A statement from a Lockheed Martin spokesperson said the company is recommending changes to the heat shield’s design that allows for different contraction rates between the Avcoat and the composite heat shield substrate.

“This wouldn’t change the heat shield material, but it would change the manufacturing approach, which will resolve thermal contraction/expansion differences,” the statement said.

The spokesperson said a final decision on the recommended design change was expected soon. The heat shield modification will not be implemented on the December flight.

“When we fabricated the entire heat shield, we didn’t get the full-up properties that we expected to get with individual gunner variability,” Bray said in a presentation last month at the International Astronautical Congress in Toronto. “By going to a block architecture, we will be able to get the properties in advance before we adhere it to the substrate of the heat shield.”

For Orion’s next unmanned test flight set for launch in 2017 — known as Exploration Mission 1 — engineers plan to switch from a honeycomb design to a monolithic heat shield, Bray said.

“On the heat shield that we’ve got right now, we have a composite substrate, and we attach a honeycomb structure to that,” Bray said. “It takes us about six months to fill 330,000 holes with individual gunners.”

It turns out the Avcoat applied by hand did not meet expectations, Bray said.

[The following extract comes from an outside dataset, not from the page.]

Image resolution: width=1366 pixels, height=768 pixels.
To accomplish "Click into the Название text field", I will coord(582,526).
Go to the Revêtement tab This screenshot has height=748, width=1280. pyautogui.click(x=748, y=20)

“There was variability between gunners, and we haven’t determined the root cause of that yet,” Bray said. “The heat shield is good for this mission. There’s no question about that. It has credentials to fly, but we really need it to better for the missions farther out for the higher-speed returns, so the question that we had to deal with was how can we prove the material to make sure we know what we’re getting before you finish the heat shield.

“We have decided to move to a block architecture where we can gun the blocks in advance,” Bray said.

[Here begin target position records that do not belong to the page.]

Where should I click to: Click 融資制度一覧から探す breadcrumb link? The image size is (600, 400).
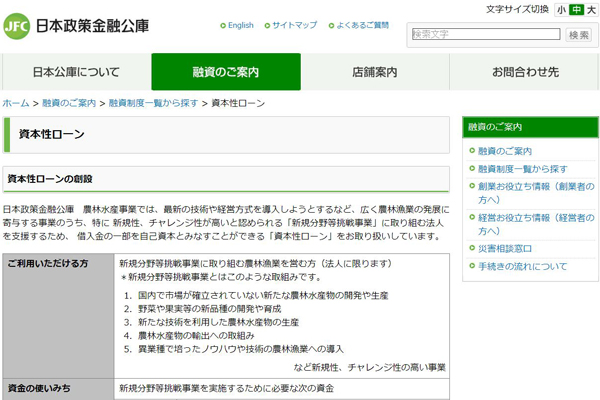coord(154,103)
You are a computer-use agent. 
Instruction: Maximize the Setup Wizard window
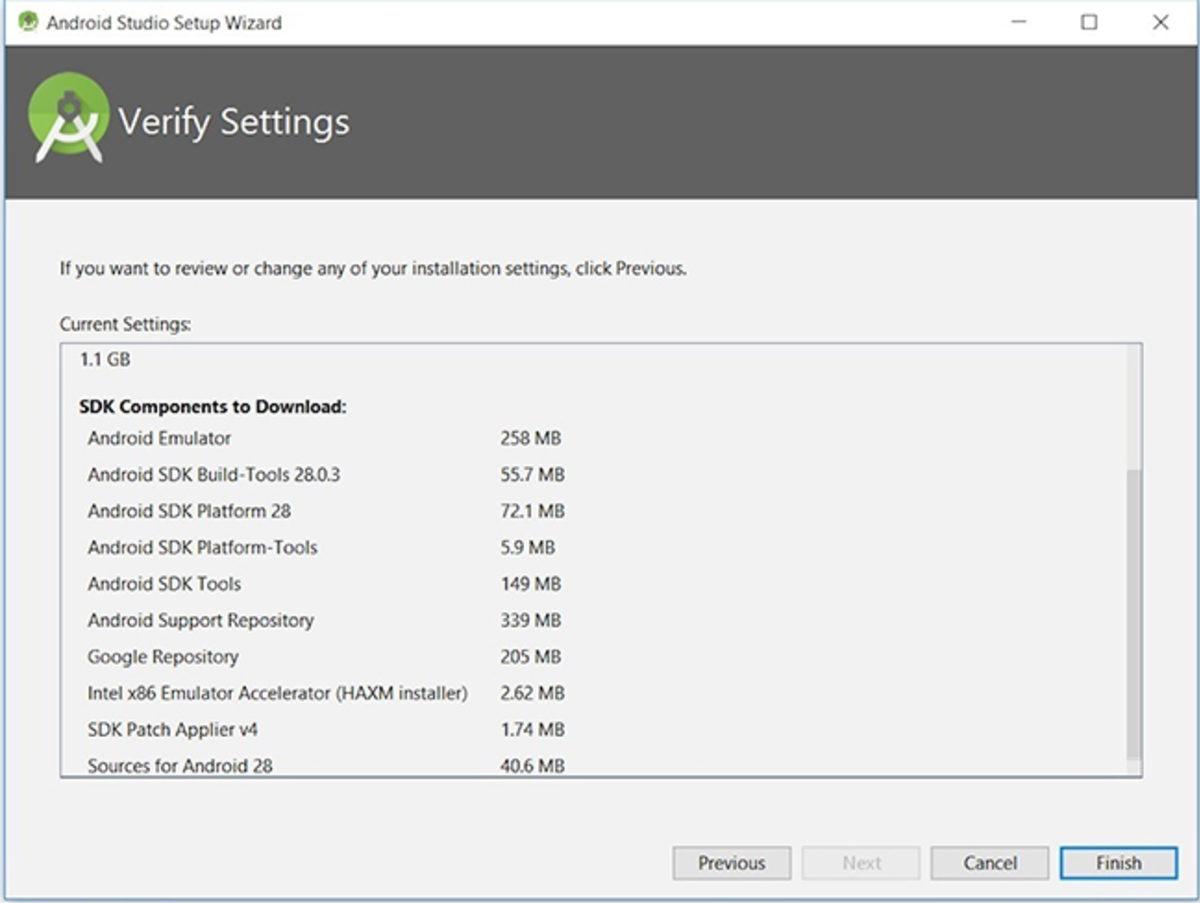point(1089,22)
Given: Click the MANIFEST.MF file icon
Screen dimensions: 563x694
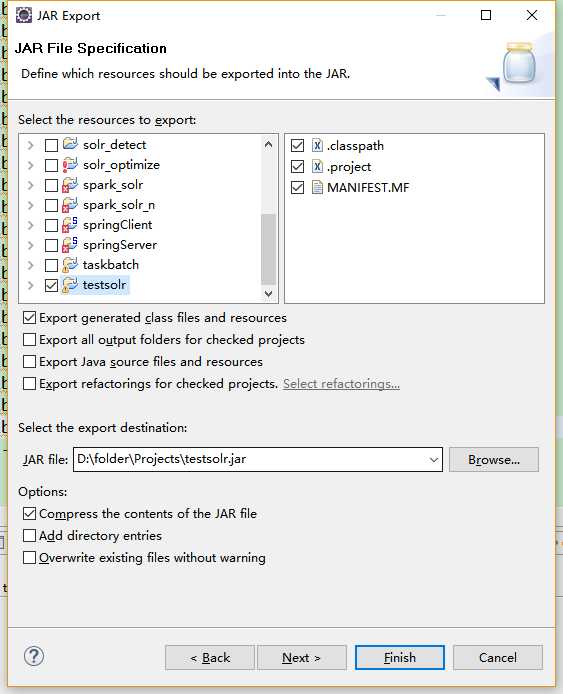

After adding the Avcoat ablator, Textron engineers examined each cell under X-ray and a robot sanded off fractions of an inch of the material to meet specifications, according to a NASA website describing the heat shield.

“By going to a block architecture, we will be able to get the properties (of the Avcoat) in advance before we adhere it to the substrate of the heat shield,” Bray said.

Textron will remain Lockheed Martin’s heat shield subcontractor for the Orion program, according to Bray. Data collected on the thermal insulator’s performance on the EFT-1 mission Dec. 4 will still be useful even though future Orion missions will fly with a modified heat shield, he said.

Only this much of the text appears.